ZPortals reCAPTCHA Configuration

What is Google reCAPTCHA v3?

Invisible bot protection that works behind the scenes, with zero friction for your portal users.

Unlike older CAPTCHA systems that ask users to solve puzzles or click checkboxes, reCAPTCHA v3 runs silently in the background. It monitors user behavior on your page and assigns a score between 0.0 and 1.0. A score close to 1.0 means the visitor is very likely a real human. A score close to 0.0 indicates automated or suspicious activity.

ZPortals uses a score threshold of 0.5 (Google’s recommended default). Any login or sign-up attempt scoring below 0.5 is blocked automatically. Your real users will never see a challenge or be interrupted during their workflow.

Get Your reCAPTCHA v3 Keys from Google

You will need a Site Key and a Secret Key from the Google reCAPTCHA admin console.

1. Go to google.com/recaptcha/admin and sign in with your Google account.
2. Click the + (plus) button to register a new site.
3. Enter a label for your site (e.g., “My Client Portal”).
4. Under reCAPTCHA type, select Score based (v3). This is critical. Do not select v2.
5. In the Domains field, enter the domain where your portal is hosted (e.g., portal.yourcompany.com). You can add multiple domains if needed.
6. Accept the reCAPTCHA Terms of Service and click Submit.
7. Google will display your Site Key and Secret Key. Copy both values. You will need them in the next step.

Enable reCAPTCHA in ZPortals

Paste your keys into the ZPortals admin panel and enable the feature.
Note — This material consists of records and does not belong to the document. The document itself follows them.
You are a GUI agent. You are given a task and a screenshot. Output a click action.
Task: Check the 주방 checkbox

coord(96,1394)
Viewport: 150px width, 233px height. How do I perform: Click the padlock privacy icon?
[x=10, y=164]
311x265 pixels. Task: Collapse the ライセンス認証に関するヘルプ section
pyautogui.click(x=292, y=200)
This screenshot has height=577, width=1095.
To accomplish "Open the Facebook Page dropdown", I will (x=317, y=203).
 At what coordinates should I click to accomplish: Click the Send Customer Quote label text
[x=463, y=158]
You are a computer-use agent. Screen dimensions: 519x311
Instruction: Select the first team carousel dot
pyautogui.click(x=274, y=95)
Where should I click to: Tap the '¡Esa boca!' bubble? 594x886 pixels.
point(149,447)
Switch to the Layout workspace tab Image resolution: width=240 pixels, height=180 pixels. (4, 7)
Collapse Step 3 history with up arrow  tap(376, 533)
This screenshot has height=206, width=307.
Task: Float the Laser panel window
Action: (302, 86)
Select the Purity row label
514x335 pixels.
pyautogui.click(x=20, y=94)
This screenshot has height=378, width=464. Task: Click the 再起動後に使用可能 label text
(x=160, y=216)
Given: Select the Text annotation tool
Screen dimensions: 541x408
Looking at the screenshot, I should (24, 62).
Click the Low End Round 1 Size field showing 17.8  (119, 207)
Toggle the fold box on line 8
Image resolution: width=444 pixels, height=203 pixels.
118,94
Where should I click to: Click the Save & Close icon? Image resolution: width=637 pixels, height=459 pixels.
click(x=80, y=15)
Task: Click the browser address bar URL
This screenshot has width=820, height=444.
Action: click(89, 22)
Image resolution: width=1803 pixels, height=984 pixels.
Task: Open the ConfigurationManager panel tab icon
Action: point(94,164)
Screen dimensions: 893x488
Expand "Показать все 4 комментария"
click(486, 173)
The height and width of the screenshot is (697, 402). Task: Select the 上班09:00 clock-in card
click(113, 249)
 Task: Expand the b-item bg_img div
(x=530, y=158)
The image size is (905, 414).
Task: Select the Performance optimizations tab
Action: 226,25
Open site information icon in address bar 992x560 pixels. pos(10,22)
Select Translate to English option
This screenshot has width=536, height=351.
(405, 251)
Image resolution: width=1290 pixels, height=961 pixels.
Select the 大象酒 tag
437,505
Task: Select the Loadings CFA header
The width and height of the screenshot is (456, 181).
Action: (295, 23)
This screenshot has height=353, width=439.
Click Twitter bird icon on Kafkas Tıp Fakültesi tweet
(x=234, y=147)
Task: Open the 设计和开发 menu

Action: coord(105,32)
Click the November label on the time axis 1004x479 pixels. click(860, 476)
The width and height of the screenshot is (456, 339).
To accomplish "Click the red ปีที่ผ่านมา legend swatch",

1. In your WordPress admin, navigate to Zportals > Portal Setup > User Settings.
2. Scroll down to the Google reCAPTCHA v3 section.
3. Check the Enable reCAPTCHA on Login & Sign Up checkbox.
4. Paste your Site Key into the Site Key field.
5. Paste your Secret Key into the Secret Key field.
6. Click Save Changes.

Which Forms Are Protected?

reCAPTCHA v3 protects the two most targeted entry points on your portal.

When enabled, reCAPTCHA verification runs on every submission of these forms:

Other portal forms (such as the forgot password request) are lower-risk because they only trigger an email and do not grant access or create accounts.

Understanding the Score Threshold

reCAPTCHA v3 scores every interaction. ZPortals uses this score to decide whether to allow or block the request.

Every time a user submits your login or sign-up form, Google returns a score between 0.0 and 1.0 based on signals like mouse movement, browsing patterns, and interaction timing. ZPortals enforces a threshold of 0.5, which is Google’s recommended default for most websites.

If the score is 0.5 or above, the form submission proceeds normally. If the score is below 0.5, the submission is blocked and the user sees a message asking them to try again. Legitimate users almost always score well above this threshold.

Common Issues and Solutions

If users report problems logging in or signing up after enabling reCAPTCHA, check these common causes.

1. “Security verification failed” error on every attempt

This usually means the keys are incorrect or mismatched. Double-check that you pasted the Site Key and Secret Key into the correct fields (they are not interchangeable). Also verify that your keys are for reCAPTCHA v3, not v2. You can confirm this in the Google reCAPTCHA admin console under your site’s settings.

2. One or both key fields are empty

Both the Site Key and the Secret Key must be filled in for reCAPTCHA to work. If either field is empty, ZPortals will silently skip reCAPTCHA verification and allow all users through. This means your forms are unprotected even though the checkbox is enabled. Check your settings and make sure both fields contain the correct values.

3. The domain is not registered in Google reCAPTCHA

The domain where your portal is hosted must be listed in the “Domains” section of your reCAPTCHA key configuration in Google’s admin console. If your portal is at portal.example.com, that exact domain (or example.com to cover all subdomains) must be included.

4. Server cannot reach Google’s verification API

ZPortals verifies the reCAPTCHA token by making a server-side request to google.com/recaptcha/api/siteverify. If your hosting provider blocks outbound HTTP requests or has a strict firewall, this request may fail. Contact your hosting provider to ensure outbound connections to Google’s API are allowed. As a safety measure, ZPortals allows users through if Google’s API is unreachable, so this issue typically causes a temporary gap in protection rather than a lockout.

5. Users behind corporate networks or VPNs

In rare cases, users on heavily restricted networks may be unable to load the reCAPTCHA script from Google’s servers. When this happens, ZPortals detects that the script did not load and allows the form to submit normally without reCAPTCHA verification. These users will not be locked out, but their requests will not be checked for bot activity. If you notice this pattern for specific users or networks, it typically indicates a firewall or content filter blocking Google’s domains on their end.

6. Where to check error logs

ZPortals logs reCAPTCHA failures with the score and status. Navigate to Zportals > Help & Resources > Error Log in your WordPress admin to review these entries. Each log entry shows whether the failure was due to a low score, an invalid token, or a network issue.